BetterTransformer, Out of the Box Performance for Hugging Face Transformers

Younes Belkada

Follow

Published in

PyTorch

6 min readNov 17, 2022

--

Hugging Face meets PyTorch to integrate ‘BetterTransformer’ in its ecosystem

A few months ago, PyTorch launched BetterTransformer (BT) that provides a significant speedup on Encoder-based models for all modalities (text, image, audio) using the so-called fastpath execution and fused kernels.

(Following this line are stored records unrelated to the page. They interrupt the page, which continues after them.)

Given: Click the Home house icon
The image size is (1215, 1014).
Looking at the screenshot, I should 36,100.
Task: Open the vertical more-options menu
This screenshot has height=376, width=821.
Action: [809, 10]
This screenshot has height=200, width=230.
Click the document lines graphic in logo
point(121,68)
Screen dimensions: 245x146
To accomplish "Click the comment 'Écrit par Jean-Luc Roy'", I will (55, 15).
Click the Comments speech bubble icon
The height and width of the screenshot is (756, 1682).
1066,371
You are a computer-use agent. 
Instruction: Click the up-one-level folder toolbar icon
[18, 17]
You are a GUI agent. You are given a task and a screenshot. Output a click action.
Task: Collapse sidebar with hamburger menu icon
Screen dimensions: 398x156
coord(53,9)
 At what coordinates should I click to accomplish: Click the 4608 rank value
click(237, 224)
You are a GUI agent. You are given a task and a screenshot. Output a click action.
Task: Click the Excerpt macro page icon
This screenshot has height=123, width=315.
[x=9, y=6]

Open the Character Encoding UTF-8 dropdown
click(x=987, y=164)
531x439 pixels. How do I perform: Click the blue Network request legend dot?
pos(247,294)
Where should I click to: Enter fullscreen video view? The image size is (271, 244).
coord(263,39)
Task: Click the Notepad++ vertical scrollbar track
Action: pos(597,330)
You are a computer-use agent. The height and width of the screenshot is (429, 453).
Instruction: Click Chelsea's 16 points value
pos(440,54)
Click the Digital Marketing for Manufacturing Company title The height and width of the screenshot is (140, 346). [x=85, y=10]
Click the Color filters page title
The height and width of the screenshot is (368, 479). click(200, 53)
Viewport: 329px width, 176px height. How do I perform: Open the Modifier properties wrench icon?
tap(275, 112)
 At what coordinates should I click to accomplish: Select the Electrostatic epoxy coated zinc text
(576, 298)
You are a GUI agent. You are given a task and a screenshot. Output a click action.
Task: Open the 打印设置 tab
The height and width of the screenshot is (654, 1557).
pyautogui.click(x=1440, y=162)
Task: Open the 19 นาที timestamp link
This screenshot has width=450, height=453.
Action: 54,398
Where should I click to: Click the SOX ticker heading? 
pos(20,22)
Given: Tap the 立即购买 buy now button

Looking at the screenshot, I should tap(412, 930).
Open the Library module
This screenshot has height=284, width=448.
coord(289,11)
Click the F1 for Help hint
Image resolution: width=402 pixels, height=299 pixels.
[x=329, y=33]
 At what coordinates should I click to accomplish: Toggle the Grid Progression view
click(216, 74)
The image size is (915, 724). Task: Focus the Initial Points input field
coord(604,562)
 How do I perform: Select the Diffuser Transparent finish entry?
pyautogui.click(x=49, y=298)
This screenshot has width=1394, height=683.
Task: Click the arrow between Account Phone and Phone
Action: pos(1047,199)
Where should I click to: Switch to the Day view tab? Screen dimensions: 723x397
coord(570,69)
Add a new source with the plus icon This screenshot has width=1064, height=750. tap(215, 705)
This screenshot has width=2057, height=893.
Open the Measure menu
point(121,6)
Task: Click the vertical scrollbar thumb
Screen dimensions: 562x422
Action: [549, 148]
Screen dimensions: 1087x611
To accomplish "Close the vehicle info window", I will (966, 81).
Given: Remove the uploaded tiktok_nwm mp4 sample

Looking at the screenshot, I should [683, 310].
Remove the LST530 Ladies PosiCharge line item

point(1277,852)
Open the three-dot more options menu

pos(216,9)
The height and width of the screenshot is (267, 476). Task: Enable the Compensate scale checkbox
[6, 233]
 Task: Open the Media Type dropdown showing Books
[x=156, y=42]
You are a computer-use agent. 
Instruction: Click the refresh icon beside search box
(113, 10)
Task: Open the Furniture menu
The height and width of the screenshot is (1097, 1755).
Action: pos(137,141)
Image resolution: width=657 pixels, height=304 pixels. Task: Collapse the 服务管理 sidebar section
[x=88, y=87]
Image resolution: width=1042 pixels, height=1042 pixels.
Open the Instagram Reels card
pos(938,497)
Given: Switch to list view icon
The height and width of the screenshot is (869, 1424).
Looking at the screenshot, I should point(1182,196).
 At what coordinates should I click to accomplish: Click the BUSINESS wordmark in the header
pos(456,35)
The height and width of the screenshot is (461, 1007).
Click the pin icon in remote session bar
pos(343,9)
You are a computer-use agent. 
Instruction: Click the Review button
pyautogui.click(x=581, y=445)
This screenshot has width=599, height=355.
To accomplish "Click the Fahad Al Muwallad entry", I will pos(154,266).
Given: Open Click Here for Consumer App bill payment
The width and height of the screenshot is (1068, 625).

We joined forces and made the feature available as a one-liner for the most important models in the Hugging Face ecosystem:

better_model = BetterTransformer.transform(model)

Let us explore in this blogpost how this technology works under the hood and how to efficiently use it in your models in Hugging Face using 🤗 Transformers and 🤗 Optimum libraries!

Check out also the Google Colab demo to reproduce the experiments and try them out by your own, and the 🤗 Optimum documentation for a list of currently supported architectures!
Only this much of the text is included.